**How to complete this task**
The output should be every line below that includes the word "dropdown".

**Pixel coordinate grounding data**
————

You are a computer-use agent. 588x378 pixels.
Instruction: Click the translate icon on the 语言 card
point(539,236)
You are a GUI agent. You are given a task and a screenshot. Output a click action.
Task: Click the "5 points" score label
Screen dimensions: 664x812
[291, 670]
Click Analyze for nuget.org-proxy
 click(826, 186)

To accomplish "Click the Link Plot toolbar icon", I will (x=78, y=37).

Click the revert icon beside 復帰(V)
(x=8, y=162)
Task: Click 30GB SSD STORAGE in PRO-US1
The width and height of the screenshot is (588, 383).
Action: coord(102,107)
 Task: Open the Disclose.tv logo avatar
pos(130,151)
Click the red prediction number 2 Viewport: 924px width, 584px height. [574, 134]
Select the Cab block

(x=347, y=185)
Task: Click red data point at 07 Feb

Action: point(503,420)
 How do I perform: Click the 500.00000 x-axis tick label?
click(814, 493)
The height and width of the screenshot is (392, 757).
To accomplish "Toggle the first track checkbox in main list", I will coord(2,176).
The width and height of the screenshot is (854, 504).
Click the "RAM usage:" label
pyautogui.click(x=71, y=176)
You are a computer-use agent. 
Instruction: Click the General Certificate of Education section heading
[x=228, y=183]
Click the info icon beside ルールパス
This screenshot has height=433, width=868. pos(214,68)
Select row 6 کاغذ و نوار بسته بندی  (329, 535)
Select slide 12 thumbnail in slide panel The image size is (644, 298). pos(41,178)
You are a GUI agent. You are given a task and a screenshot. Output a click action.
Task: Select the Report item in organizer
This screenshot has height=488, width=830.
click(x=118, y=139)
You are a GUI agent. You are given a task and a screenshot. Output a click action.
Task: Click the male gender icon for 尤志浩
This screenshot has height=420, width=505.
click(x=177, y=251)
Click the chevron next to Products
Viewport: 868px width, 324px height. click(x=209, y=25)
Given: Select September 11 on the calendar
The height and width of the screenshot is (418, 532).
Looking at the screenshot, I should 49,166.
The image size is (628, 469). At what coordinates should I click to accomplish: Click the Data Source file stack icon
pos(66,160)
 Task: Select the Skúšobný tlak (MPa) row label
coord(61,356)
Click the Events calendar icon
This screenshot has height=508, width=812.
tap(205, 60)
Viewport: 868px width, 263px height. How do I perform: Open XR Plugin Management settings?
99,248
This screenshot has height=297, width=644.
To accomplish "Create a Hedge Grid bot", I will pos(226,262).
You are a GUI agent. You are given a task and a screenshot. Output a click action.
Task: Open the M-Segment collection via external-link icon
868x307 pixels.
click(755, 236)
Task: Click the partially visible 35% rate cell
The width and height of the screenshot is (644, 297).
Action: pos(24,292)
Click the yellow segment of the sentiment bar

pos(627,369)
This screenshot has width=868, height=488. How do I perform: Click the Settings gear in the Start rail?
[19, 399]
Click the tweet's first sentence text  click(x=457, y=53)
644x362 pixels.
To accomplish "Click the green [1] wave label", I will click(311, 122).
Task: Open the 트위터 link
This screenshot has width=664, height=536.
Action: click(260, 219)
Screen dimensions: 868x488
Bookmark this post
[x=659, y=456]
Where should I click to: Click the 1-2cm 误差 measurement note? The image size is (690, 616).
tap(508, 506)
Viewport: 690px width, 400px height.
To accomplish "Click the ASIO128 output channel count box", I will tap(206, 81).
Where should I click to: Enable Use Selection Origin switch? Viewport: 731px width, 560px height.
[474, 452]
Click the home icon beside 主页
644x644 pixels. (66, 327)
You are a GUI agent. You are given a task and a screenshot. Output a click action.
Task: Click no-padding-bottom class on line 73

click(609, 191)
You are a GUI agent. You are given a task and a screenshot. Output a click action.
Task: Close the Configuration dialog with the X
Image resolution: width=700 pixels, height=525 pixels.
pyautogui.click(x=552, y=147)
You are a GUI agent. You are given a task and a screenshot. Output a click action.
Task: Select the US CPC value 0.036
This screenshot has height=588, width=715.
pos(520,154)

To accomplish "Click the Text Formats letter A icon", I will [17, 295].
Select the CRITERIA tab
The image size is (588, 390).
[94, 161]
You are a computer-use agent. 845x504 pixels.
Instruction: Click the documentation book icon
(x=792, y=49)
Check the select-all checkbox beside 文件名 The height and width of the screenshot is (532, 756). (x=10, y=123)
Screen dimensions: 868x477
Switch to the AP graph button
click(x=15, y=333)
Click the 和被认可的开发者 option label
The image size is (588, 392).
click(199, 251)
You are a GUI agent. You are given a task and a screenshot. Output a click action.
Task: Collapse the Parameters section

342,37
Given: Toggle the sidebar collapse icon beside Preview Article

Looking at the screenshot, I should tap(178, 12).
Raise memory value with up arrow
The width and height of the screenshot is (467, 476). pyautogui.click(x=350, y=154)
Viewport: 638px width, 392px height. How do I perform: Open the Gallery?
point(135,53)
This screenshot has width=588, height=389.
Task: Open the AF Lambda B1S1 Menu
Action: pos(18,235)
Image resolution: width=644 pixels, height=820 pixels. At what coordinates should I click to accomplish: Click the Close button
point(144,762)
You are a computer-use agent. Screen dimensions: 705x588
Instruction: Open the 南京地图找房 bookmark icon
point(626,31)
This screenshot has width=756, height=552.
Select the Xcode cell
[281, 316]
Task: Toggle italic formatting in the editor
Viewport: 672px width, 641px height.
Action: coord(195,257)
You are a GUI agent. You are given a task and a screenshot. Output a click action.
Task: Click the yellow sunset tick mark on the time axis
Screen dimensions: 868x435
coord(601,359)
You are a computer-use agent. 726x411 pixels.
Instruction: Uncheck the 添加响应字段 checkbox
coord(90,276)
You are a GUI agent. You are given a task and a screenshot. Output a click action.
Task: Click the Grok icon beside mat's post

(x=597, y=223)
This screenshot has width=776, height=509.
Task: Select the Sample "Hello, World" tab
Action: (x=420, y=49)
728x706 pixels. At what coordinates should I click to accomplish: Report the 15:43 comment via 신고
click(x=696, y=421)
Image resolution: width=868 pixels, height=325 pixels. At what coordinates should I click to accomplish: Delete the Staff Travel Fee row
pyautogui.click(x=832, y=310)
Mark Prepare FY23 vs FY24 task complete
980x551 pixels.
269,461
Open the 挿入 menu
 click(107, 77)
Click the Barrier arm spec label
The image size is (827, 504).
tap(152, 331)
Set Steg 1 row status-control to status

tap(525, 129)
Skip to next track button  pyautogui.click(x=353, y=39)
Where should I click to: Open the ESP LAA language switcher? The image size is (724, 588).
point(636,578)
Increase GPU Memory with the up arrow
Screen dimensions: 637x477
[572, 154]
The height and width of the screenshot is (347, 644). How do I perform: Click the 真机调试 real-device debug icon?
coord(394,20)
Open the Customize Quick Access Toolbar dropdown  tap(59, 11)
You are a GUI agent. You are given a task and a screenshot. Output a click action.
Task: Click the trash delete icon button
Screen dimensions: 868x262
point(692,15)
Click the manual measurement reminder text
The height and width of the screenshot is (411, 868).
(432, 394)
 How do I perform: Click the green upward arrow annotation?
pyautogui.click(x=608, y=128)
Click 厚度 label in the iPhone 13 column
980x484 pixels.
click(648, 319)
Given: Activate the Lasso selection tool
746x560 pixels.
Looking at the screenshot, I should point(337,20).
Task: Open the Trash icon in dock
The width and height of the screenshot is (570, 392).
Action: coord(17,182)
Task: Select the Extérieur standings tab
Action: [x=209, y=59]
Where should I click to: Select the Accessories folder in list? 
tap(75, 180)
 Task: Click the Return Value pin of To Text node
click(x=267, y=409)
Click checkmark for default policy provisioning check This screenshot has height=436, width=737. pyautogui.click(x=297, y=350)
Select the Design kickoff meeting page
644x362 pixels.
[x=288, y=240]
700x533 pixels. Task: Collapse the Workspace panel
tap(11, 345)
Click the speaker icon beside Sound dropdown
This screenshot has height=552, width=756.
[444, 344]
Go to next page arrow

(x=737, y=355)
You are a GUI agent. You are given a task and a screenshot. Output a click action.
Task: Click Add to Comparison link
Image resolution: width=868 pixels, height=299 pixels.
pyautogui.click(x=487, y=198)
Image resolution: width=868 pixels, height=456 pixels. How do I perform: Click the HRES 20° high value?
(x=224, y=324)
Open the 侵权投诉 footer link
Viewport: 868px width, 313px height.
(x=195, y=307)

————

**Exercise output**
Open the Customize Quick Access Toolbar dropdown  tap(59, 11)
Click the speaker icon beside Sound dropdown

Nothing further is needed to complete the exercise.